• Problem:
Transcribe each entry below exactly. Pictures do not go in the copy.

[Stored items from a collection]
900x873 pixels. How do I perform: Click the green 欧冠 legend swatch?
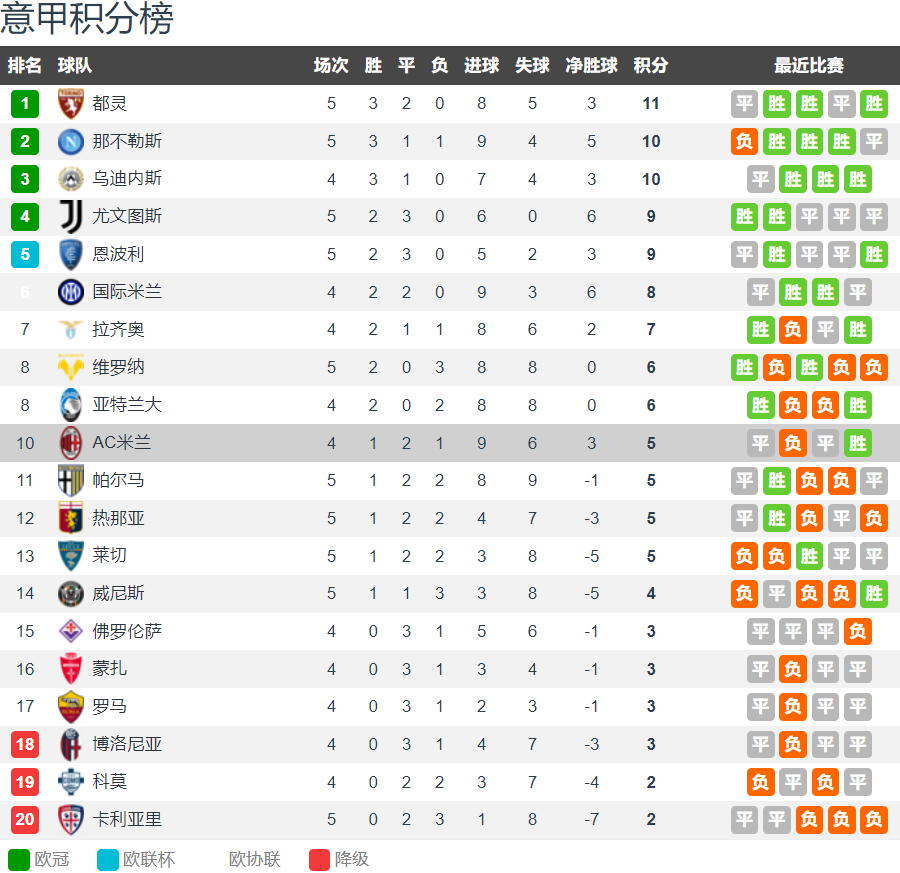(x=19, y=859)
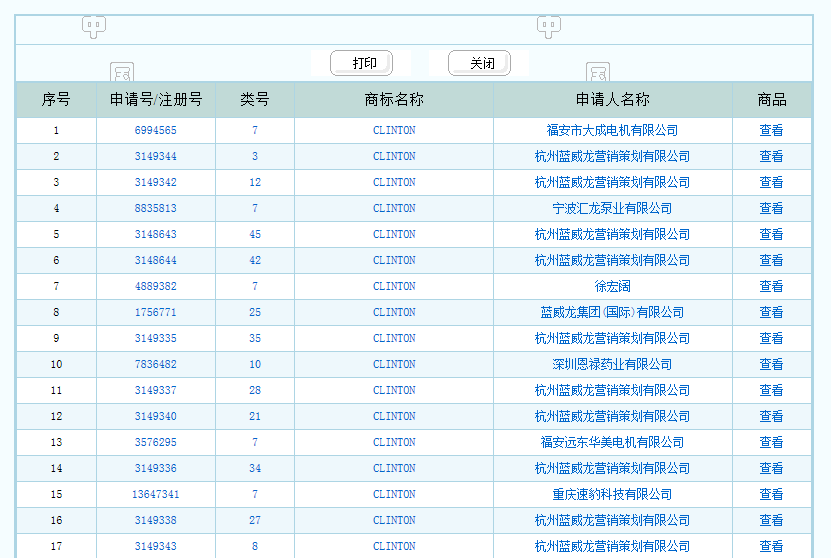
Task: Open application number 13647341
Action: click(155, 494)
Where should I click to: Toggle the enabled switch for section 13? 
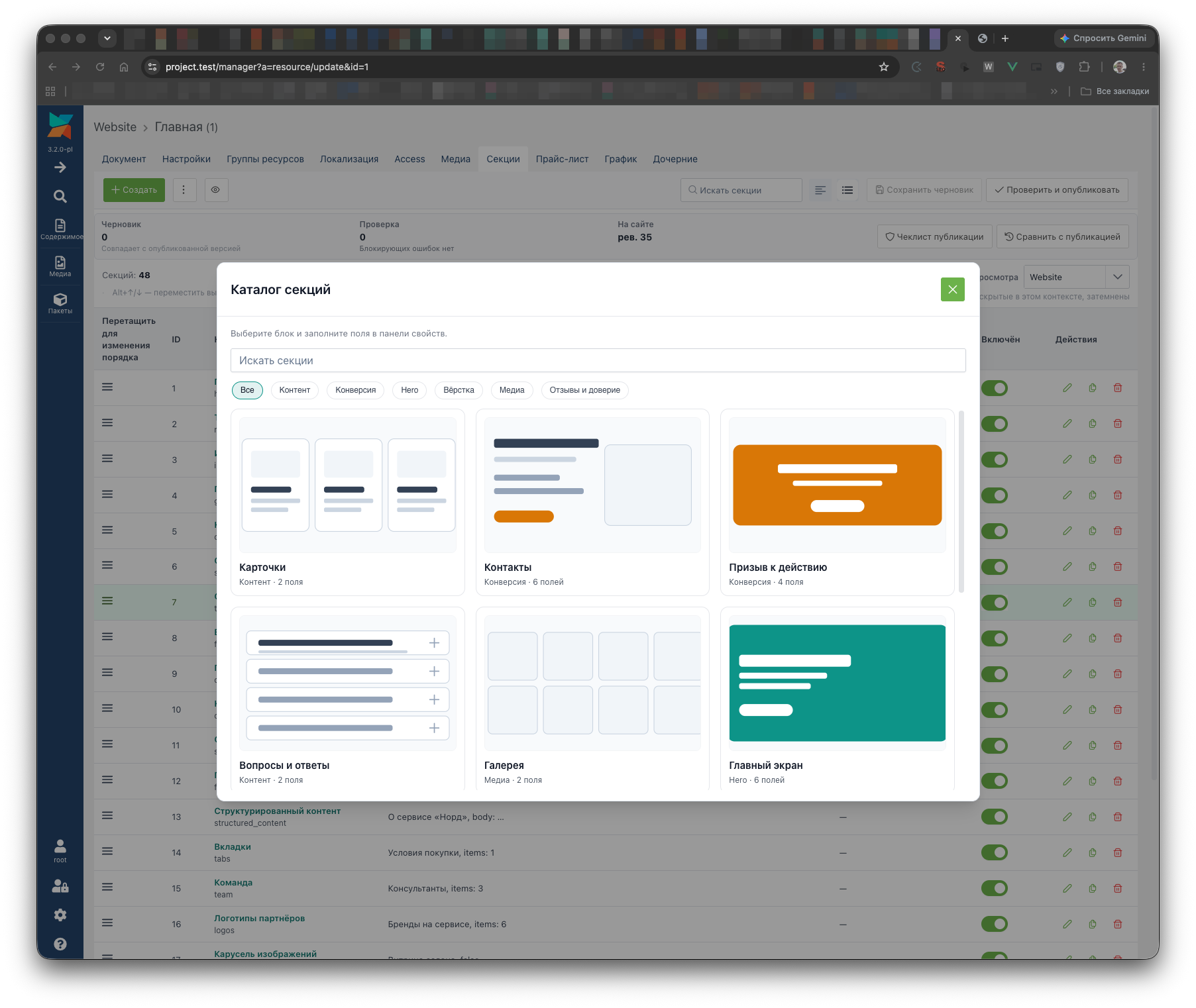pyautogui.click(x=994, y=817)
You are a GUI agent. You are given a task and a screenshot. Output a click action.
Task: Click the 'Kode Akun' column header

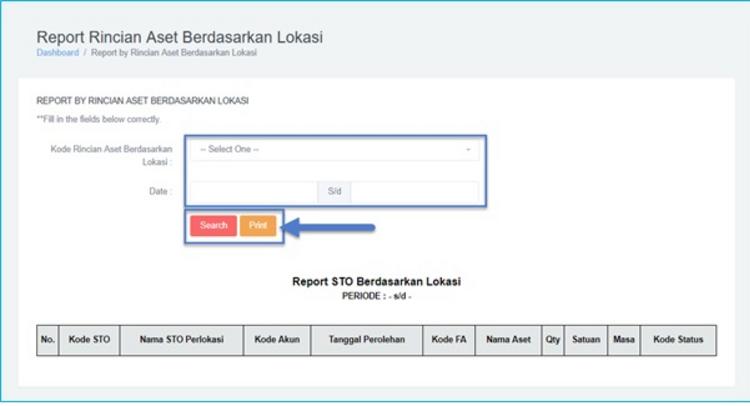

• Answer section:
900x873 pixels. How do I perform: Click the green 欧冠 legend swatch?
(x=19, y=859)
Task: Open application number 13647341
Action: click(155, 494)
Where should I click to: Toggle the enabled switch for section 13? 
pyautogui.click(x=994, y=817)
You are a GUI agent. You are given a task and a screenshot. Output a click action.
Task: Click the 'Kode Akun' column header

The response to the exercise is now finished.